TASK OBJECTIVE:
Report the number of lines in the data where the word "screenshot" appears, and add no other text.

--- LISTED ENTRIES ---

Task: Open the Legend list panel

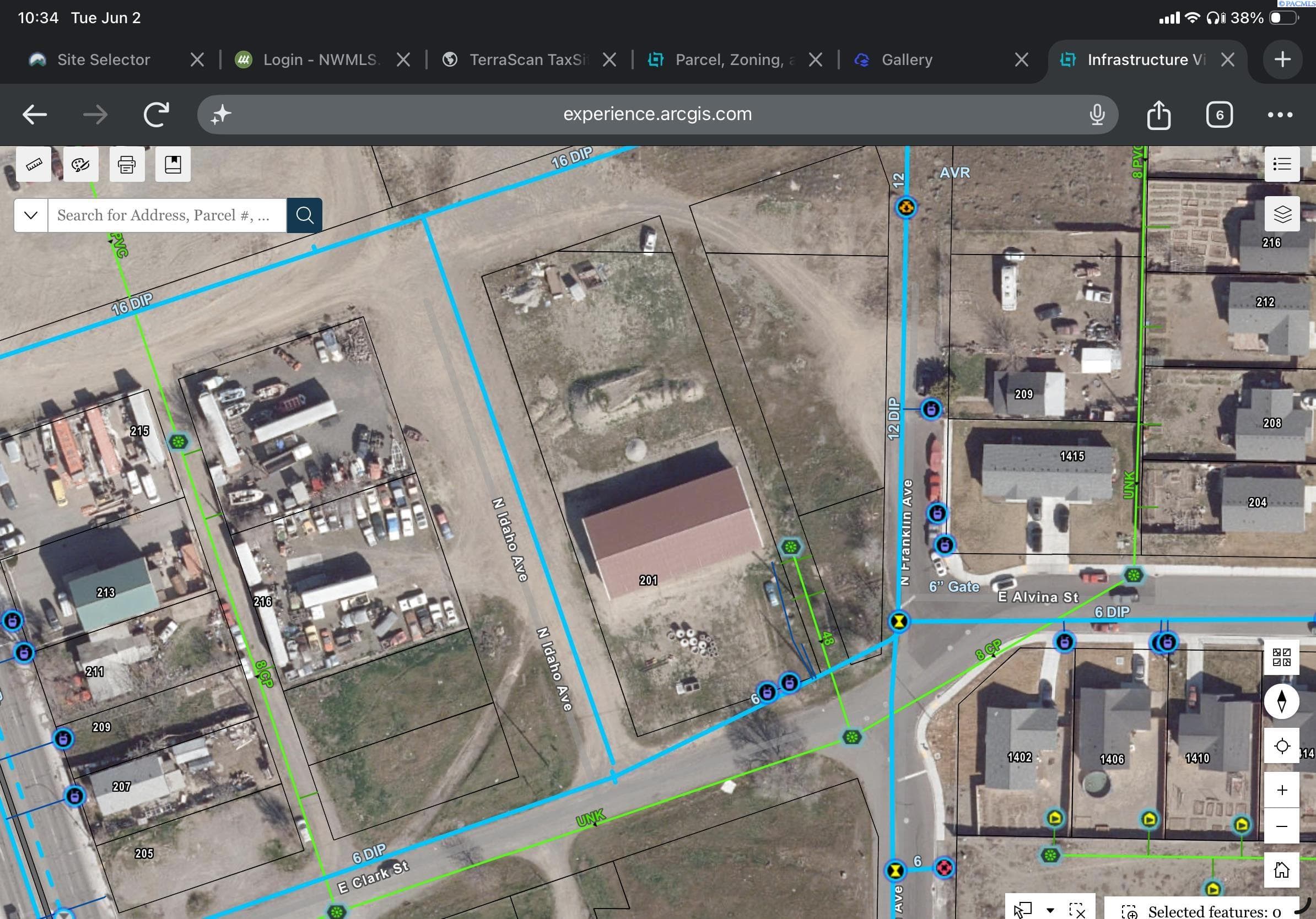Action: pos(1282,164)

---
--- LISTED ENTRIES ---

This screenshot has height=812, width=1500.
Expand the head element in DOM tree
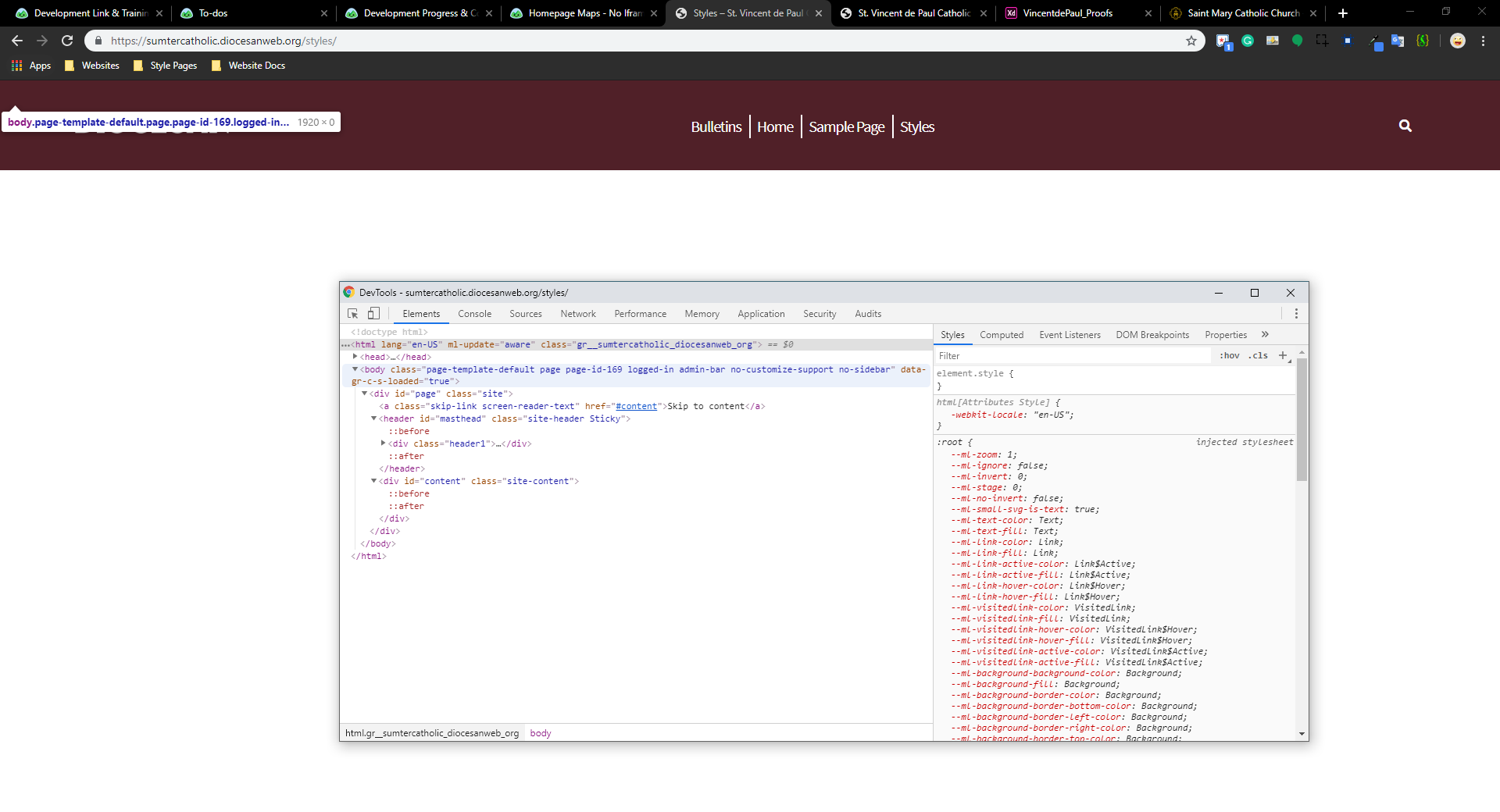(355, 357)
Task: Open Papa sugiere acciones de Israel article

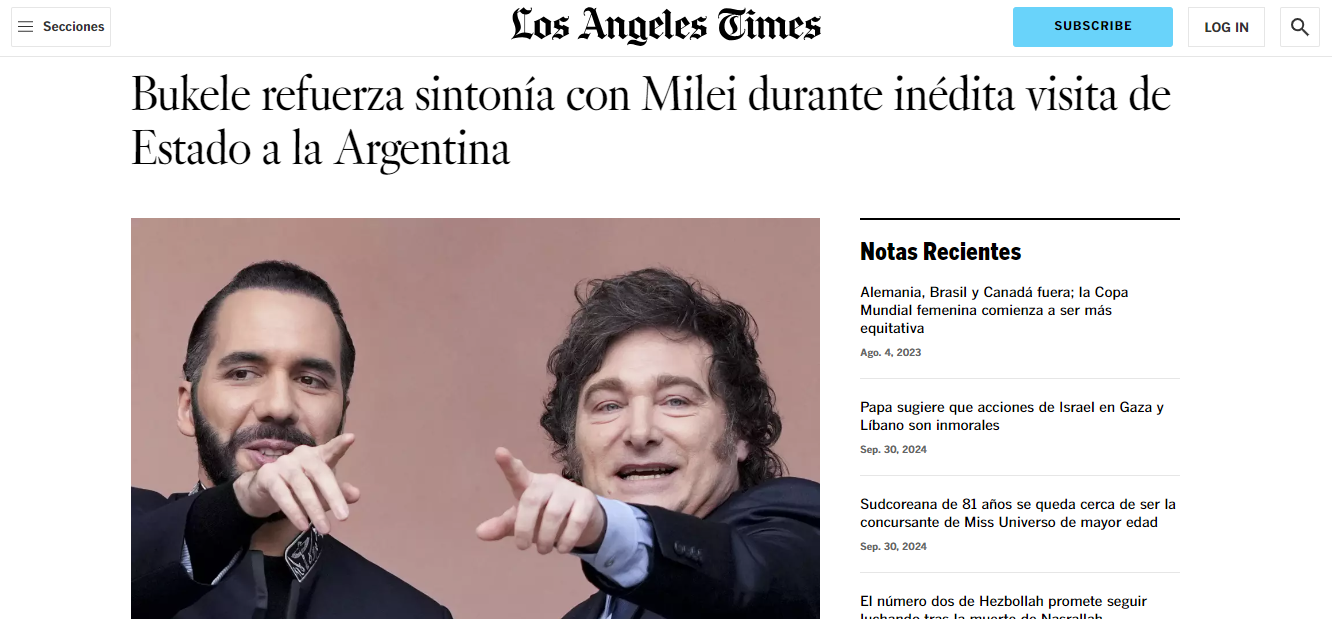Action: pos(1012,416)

---
--- LISTED ENTRIES ---

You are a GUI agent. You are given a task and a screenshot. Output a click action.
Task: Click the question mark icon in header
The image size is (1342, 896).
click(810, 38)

---

FINISHED TASK:
2